■ **WHAT IS BEING ASKED**: For each line below that includes the word "from", make a copy.

■ **INFORMATION SHOWN**:

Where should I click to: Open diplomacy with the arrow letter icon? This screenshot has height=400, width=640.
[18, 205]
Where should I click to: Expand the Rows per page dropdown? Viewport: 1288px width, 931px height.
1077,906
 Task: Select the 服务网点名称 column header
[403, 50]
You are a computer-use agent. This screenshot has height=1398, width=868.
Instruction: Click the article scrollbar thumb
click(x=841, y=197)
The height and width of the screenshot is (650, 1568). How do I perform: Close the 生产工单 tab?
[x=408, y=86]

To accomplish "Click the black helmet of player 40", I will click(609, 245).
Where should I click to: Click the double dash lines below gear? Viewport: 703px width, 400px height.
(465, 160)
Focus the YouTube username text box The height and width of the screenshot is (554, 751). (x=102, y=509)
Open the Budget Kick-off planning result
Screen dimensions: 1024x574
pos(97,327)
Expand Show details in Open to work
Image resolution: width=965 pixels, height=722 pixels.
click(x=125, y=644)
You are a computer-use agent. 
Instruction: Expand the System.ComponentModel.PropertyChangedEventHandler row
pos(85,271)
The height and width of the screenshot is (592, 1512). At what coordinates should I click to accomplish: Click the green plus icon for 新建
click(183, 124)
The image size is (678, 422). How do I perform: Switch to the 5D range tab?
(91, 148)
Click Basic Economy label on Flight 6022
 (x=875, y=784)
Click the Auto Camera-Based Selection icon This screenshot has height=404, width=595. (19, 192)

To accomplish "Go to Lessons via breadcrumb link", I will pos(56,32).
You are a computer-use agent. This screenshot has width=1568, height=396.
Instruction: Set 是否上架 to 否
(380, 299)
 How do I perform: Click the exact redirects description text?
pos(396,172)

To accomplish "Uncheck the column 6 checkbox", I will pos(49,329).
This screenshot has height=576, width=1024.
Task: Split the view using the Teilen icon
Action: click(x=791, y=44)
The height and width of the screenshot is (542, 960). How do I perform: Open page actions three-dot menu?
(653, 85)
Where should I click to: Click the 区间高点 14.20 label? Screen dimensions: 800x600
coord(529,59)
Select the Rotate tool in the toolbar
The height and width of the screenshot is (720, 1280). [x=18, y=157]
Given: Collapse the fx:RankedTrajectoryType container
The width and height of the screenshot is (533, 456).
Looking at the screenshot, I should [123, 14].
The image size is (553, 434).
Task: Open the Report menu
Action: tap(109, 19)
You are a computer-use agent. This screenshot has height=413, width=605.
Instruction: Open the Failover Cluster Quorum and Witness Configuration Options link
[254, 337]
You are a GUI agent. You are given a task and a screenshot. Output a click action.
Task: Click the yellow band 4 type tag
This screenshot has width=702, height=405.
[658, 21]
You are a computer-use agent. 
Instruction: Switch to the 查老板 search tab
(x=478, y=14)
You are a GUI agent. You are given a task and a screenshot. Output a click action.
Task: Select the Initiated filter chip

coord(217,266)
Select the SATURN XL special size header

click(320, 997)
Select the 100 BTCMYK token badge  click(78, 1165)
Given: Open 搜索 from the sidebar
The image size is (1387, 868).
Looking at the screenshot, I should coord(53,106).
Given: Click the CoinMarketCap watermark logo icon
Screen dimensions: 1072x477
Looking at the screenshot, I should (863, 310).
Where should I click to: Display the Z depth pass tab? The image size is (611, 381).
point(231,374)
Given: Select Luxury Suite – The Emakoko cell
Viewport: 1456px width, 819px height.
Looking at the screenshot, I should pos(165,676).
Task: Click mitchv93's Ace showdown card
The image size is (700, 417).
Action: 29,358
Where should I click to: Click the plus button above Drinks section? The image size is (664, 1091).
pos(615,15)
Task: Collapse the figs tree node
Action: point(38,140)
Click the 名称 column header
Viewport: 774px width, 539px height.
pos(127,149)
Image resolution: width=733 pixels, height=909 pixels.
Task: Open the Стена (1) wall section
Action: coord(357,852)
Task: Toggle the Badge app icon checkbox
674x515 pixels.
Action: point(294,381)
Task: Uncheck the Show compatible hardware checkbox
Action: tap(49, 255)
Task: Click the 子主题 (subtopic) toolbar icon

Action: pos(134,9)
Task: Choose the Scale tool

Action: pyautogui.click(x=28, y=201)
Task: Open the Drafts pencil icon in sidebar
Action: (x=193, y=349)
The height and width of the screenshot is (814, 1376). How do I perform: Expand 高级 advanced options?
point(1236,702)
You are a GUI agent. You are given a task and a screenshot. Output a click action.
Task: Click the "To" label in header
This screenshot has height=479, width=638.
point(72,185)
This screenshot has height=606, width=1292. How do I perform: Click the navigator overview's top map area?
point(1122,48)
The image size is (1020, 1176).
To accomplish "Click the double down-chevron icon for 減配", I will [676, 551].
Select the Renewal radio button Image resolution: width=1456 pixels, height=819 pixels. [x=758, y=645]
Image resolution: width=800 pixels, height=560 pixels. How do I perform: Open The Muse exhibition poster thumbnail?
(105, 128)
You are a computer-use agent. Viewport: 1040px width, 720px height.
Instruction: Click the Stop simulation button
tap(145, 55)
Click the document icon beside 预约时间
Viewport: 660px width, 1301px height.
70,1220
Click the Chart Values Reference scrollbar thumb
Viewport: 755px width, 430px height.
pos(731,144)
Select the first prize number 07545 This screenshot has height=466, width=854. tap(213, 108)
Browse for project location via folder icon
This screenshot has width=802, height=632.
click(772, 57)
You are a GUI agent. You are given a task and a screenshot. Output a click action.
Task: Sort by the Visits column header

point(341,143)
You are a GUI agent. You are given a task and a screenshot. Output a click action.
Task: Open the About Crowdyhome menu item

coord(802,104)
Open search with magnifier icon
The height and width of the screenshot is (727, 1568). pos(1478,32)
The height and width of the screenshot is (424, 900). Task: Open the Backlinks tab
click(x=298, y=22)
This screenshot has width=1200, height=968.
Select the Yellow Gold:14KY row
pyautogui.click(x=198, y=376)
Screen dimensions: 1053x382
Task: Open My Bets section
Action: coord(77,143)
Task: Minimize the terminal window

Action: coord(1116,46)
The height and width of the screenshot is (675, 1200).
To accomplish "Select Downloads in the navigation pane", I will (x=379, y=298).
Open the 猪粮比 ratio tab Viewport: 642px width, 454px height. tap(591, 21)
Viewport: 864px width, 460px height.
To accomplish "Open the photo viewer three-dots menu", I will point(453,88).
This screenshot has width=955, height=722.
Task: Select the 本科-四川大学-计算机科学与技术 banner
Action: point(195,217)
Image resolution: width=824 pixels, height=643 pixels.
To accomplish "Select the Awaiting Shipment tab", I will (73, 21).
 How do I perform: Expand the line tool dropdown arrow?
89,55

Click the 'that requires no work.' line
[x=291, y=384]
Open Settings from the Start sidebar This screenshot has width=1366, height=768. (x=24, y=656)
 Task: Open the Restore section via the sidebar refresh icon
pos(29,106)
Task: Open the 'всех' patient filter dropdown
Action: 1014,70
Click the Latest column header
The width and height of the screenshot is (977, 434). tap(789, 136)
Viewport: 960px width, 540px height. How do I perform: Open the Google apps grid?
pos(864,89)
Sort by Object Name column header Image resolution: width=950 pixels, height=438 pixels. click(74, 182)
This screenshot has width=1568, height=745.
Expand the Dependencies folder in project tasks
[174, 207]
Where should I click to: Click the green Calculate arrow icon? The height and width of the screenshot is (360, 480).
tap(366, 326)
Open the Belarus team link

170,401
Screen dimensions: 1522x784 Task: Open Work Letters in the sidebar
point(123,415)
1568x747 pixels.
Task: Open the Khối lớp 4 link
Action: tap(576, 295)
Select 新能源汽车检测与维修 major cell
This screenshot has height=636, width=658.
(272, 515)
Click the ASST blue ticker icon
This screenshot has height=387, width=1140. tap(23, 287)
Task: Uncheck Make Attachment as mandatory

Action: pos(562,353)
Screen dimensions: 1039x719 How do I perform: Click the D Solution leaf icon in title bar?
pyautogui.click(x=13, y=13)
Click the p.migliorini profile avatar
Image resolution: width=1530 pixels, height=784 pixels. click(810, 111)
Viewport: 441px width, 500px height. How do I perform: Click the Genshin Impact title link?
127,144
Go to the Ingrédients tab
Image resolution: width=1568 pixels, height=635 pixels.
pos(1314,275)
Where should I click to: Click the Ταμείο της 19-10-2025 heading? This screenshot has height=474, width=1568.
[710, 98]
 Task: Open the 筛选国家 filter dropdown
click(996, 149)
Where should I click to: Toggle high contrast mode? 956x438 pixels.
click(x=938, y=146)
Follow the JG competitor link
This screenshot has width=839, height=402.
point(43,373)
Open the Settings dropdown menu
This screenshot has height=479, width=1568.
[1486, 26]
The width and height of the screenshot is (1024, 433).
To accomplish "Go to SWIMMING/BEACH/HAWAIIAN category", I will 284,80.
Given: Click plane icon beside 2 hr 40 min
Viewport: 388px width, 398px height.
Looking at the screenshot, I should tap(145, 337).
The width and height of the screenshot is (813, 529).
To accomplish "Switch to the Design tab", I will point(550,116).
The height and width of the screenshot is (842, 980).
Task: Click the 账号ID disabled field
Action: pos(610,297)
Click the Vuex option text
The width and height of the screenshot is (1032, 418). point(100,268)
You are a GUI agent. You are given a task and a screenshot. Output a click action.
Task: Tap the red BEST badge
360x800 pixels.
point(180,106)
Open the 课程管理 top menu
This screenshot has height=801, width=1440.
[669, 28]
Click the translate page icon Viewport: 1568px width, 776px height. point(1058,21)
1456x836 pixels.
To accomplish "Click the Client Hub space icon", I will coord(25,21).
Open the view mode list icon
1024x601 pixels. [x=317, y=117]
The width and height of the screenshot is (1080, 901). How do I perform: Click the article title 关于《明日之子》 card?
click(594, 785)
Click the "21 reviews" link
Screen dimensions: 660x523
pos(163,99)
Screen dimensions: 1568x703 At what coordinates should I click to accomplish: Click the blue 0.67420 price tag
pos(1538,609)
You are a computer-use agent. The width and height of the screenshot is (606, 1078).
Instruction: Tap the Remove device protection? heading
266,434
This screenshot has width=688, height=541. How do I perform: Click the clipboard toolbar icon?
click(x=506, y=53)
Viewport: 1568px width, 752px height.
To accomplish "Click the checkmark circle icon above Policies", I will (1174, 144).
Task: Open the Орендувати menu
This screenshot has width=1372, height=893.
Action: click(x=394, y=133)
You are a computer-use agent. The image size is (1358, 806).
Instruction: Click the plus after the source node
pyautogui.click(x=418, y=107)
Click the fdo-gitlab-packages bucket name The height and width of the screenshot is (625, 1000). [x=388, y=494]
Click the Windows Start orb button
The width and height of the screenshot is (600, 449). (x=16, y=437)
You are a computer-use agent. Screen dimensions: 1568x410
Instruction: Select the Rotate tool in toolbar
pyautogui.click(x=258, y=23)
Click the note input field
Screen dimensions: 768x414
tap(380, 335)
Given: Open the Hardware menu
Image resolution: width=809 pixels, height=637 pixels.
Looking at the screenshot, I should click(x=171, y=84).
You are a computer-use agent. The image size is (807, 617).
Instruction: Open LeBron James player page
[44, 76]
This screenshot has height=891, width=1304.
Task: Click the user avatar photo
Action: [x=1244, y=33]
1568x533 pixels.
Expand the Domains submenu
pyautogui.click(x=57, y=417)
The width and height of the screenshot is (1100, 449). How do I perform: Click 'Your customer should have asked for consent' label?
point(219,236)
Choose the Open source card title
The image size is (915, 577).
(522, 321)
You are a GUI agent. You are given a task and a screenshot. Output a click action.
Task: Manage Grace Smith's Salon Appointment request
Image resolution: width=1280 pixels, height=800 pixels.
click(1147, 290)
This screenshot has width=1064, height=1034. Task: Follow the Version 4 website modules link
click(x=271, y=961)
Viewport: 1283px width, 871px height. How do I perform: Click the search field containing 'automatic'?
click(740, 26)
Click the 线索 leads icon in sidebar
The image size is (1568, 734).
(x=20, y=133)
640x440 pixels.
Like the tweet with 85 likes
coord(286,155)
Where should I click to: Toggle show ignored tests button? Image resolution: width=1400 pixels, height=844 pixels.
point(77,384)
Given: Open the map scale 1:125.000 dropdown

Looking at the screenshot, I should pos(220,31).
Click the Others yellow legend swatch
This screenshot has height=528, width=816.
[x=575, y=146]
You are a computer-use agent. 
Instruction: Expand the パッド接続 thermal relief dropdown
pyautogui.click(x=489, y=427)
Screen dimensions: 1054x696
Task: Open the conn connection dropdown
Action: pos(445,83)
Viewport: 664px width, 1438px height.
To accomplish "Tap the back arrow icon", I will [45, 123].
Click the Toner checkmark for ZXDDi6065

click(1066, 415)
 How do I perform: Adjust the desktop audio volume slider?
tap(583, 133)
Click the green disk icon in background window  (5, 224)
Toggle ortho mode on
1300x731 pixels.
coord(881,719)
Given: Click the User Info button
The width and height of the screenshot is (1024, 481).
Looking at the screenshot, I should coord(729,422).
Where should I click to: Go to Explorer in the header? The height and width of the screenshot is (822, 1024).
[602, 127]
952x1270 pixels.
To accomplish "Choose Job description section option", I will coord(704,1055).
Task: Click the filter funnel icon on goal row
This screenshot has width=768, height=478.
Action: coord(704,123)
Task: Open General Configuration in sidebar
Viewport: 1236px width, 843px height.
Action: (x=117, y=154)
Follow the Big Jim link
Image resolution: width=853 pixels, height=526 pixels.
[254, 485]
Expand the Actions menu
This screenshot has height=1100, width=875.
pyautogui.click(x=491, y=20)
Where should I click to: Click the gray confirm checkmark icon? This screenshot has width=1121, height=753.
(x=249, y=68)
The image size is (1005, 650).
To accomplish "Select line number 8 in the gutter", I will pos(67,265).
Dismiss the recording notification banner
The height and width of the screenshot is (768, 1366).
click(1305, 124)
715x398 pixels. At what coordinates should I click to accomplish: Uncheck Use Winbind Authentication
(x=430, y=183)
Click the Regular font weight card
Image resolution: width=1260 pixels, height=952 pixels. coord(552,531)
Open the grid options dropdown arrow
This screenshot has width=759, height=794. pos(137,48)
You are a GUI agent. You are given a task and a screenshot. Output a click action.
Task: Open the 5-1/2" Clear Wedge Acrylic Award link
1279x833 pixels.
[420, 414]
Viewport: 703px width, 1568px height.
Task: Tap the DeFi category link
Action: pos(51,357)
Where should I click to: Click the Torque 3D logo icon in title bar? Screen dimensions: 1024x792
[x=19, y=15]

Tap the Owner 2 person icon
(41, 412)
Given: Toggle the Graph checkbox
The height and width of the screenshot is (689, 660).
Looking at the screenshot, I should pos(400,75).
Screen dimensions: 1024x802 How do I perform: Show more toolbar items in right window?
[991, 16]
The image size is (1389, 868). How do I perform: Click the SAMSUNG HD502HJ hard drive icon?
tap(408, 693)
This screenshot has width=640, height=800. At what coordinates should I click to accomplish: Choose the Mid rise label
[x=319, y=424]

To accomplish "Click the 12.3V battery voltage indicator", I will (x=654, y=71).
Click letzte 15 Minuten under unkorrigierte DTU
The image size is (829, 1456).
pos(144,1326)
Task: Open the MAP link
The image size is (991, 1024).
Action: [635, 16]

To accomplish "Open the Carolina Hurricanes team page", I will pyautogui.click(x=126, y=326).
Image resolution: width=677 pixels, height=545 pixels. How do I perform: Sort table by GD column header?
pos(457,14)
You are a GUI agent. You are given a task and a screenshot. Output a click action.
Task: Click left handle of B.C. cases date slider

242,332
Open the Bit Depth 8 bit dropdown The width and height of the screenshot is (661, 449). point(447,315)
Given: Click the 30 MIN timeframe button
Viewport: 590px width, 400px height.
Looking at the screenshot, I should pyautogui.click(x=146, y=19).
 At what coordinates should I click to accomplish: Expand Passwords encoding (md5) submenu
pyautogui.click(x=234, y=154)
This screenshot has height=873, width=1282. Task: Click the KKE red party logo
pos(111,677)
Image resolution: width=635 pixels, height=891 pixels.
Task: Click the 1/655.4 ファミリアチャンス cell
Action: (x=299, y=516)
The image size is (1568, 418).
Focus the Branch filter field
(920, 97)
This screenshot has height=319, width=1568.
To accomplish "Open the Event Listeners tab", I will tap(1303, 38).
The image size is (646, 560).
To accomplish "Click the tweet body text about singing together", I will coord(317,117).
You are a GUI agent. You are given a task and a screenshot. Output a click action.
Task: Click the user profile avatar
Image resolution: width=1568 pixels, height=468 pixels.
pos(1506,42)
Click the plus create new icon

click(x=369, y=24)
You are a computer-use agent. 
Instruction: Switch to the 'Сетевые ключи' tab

■ **THE COMPLETED TASK**:
Given: Open 搜索 from the sidebar
Open Settings from the Start sidebar This screenshot has width=1366, height=768. (x=24, y=656)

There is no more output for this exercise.